¡Léazar!

Escasas son las oportunidades para la recreación etílica en la capital del siglo XXI y no por una militante animadversión hacia la bebida, sino por los altos precios que supone el ejercicio en medio de la catástrofe humanitaria y de la pandemia. En los tiempos petroleros, una buena cocina era el pretexto para la diversión de un modo u otro masificada, pero ahora sólo se reduce a los sectores de un privilegiado poder adquisitivo que ojalá cubran otras necesidades y urgencias reales.

El asunto no está en sociologizar el consumo de caña, reportándolo hasta econométricamente, sino del motivo que ofrece para la distracción, el humor distendido, la espontaneidad más de las veces escondida. Libar, simplemente libar, es tan estúpido como criticar, simplemente críticar a los libadores.

La oportunidad la puede brindar un local que desafía el Covid19, una invitación fortuita y la irreprimible necesidad de relajarse así fuere por una hora, quizá una travesura irrepetible por demasiado tiempo. Y, aunque no seamos aficionados al bullicio, a los comentarios babélicos y exaltados de mesas apiñadas, nos sentimos bien gracias a una cantante que surgió de la numerosa clientela, dedicándole la pieza a alguien que seguramente no la entendió, o a la caparazón de un morrocoy curiosamente pintado con los rostros de caciques venerados.

De pronto, Eleazar, el nombre de uno de los mesoneros, se convertía en “!Léazar!” de acuerdo a la voz que imitaba  a Cantinflas de un comensal que pedía más hielo. Una y otra vez, daba oportunidad para una humorada que el uno y el otro celebraban, en ese – apenas – instante difícil de repetir, por temperamento y bolsillo,  para el suscrito.

Nadie está en defensa del aguardiente como divisa nacional, desoladas ya las calles de los antiguos borrachitos de baratas botellas para la perdición. Sin embargo, hay una sociedad festiva, minoritaria y patológica que sigue abrevando en la economía criminal, y otra minoritaria que tiene por techo y paredes la angustia que impone la supervivencia.

Conjunto de tareas:
1. Devuelve literalmente el fragmento de la crónica sobre la bebida en la capital que comienza en "El asunto no" y termina en "a los libadores.".
2. Resume en dos oraciones la crónica sobre la bebida en la capital.
Las filas provienen de una fuente distinta.

Datos para revisar:
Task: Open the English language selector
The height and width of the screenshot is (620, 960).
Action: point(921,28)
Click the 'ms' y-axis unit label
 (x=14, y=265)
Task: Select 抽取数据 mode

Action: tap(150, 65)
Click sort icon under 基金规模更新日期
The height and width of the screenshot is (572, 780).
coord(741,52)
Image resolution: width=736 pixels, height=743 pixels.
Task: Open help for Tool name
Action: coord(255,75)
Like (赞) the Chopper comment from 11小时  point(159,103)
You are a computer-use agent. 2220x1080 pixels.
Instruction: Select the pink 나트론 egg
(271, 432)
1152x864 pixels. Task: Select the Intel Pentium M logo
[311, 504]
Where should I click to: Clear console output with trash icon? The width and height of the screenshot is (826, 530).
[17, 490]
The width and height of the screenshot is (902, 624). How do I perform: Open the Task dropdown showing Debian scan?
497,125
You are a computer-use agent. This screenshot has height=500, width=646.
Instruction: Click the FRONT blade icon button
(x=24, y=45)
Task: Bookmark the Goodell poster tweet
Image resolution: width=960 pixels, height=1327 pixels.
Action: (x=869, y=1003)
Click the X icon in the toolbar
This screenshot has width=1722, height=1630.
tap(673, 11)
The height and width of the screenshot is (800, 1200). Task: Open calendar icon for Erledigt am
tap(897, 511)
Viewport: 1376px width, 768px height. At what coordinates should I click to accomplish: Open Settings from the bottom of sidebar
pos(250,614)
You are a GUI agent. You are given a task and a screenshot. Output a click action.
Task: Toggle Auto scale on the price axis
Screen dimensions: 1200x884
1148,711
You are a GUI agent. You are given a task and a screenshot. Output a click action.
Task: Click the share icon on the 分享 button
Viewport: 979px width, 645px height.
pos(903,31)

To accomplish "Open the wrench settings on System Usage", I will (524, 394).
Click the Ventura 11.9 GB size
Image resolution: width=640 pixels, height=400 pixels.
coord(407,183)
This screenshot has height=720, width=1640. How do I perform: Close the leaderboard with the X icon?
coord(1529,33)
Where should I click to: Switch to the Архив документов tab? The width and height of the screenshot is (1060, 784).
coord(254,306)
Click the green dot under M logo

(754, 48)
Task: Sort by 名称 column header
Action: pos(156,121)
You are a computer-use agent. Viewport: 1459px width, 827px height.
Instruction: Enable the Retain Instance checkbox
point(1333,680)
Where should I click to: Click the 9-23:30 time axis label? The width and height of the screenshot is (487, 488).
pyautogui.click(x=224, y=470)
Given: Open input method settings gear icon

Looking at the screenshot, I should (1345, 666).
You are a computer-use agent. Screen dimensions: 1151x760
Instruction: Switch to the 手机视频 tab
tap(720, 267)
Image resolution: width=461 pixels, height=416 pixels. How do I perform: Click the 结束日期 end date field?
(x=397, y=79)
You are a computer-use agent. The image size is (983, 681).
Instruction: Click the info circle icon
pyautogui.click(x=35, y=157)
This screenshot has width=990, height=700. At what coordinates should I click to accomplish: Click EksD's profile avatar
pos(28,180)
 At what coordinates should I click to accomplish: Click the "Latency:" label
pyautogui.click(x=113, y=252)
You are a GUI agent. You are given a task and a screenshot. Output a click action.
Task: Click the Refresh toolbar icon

Respuestas en orden:
1.
El asunto no está en sociologizar el consumo de caña, reportándolo hasta econométricamente, sino del motivo que ofrece para la distracción, el humor distendido, la espontaneidad más de las veces escondida. Libar, simplemente libar, es tan estúpido como criticar, simplemente críticar a los libadores.

2. En la capital del siglo XXI escasean las oportunidades para beber por los altos precios en medio de la catástrofe humanitaria y la pandemia, y ese gusto queda reducido a los sectores de privilegiado poder adquisitivo. Aun así, una invitación fortuita a un local permite a quien escribe un rato de relajación, animado por una cantante de la clientela y por un comensal que, imitando la voz de Cantinflas, llamaba "¡Léazar!" al mesonero Eleazar para pedir más hielo.